Il giornalista investigativo turco Ahmet Şık ha vinto il premio mondiale UNESCO Guillermo Cano 2014 per la Libertà di Stampa
A conferire il prestigioso riconoscimento una giuria internazionale di professionisti, che ha elogiato Şık quale “ardente difensore della libertà di espressione, che ha dedicato la sua carriera a denunciare la corruzione e le violazioni dei diritti umani”. Il premio verrà consegnato il 2 maggio a Parigi, al quartier generale UNESCO, dove il 5 e il 6 si terrà una conferenza internazionale dedicata alla tutela della professione giornalistica ed al futuro del giornalismo.
ll giornalista, che vanta una carriera ventennale e ha collaborato con diversi giornali turchi e agenzie internazionali quali Cumhuriyet, Evrensel, Radikal, Nokta, BirGün e Reuters, è famoso soprattutto in quanto autore di alcuni libri. I primi due trattano della presunta organizzazione terroristica Ergenekon e dei suoi legami con ambienti militari e paramilitari turchi. L’ultimo, invece, è titolato L’Esercito dell’imam e dedicato al teologo e predicatore autoesiliato Fethullah Gülen e al suo movimento, conosciuto come Cemaat (Comunità) o Hizmet (Servizio).
Questo libro venne confiscato e messo al bando dal governo turco nel 2011, quando ancora non era uscito sul mercato, mentre Şık fu arrestato con l’accusa di essere parte della stessa Ergenekon. L’Esercito dell’imam venne poi pubblicato grazie ad un’iniziativa di 125 tra giornalisti, accademici e intellettuali. Scarcerato a marzo 2012 in attesa del processo, nel quale rischia 15 anni di reclusione, Şık ha ripreso l’attività giornalistica, finendo tra l’altro coinvolto nelle proteste di Gezi Park.

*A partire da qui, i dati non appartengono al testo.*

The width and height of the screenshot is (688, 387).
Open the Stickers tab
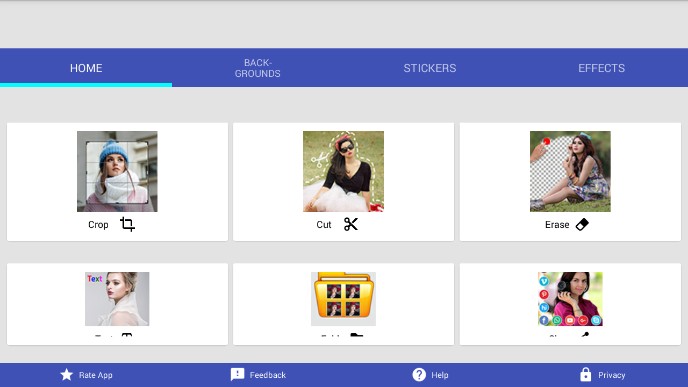point(430,68)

In un’intervista concessa nel 2013 al quotidiano online Linkiesta, Şık è tornato a parlare del processo Ergenekon, giunto a sentenza nell’agosto dell’anno scorso con numerose condanne di rilievo, in particolare tra i vertici militari, accusati di aver tentato un golpe contro il governo AKP.
“Bisogna dire forte e chiaro che questa sentenza è una grande menzogna e una montatura per far credere all’opinione pubblica turca che la magistratura abbia messo in prigione coloro che hanno ordito un colpo di stato ai danni del governo dell’Akp” ha dichiarato Şık. “La verità è che questo è un processo per condannare gli oppositori dell’AKP e coloro che avversano la ‘santa alleanza’ con la Comunità Gülen. [...] L’assurdità è che esistevano realmente dei tentativi di colpi di stato ma oramai il processo Ergenekon è stato così snaturato che non è più quello che avrebbe dovuto essere”.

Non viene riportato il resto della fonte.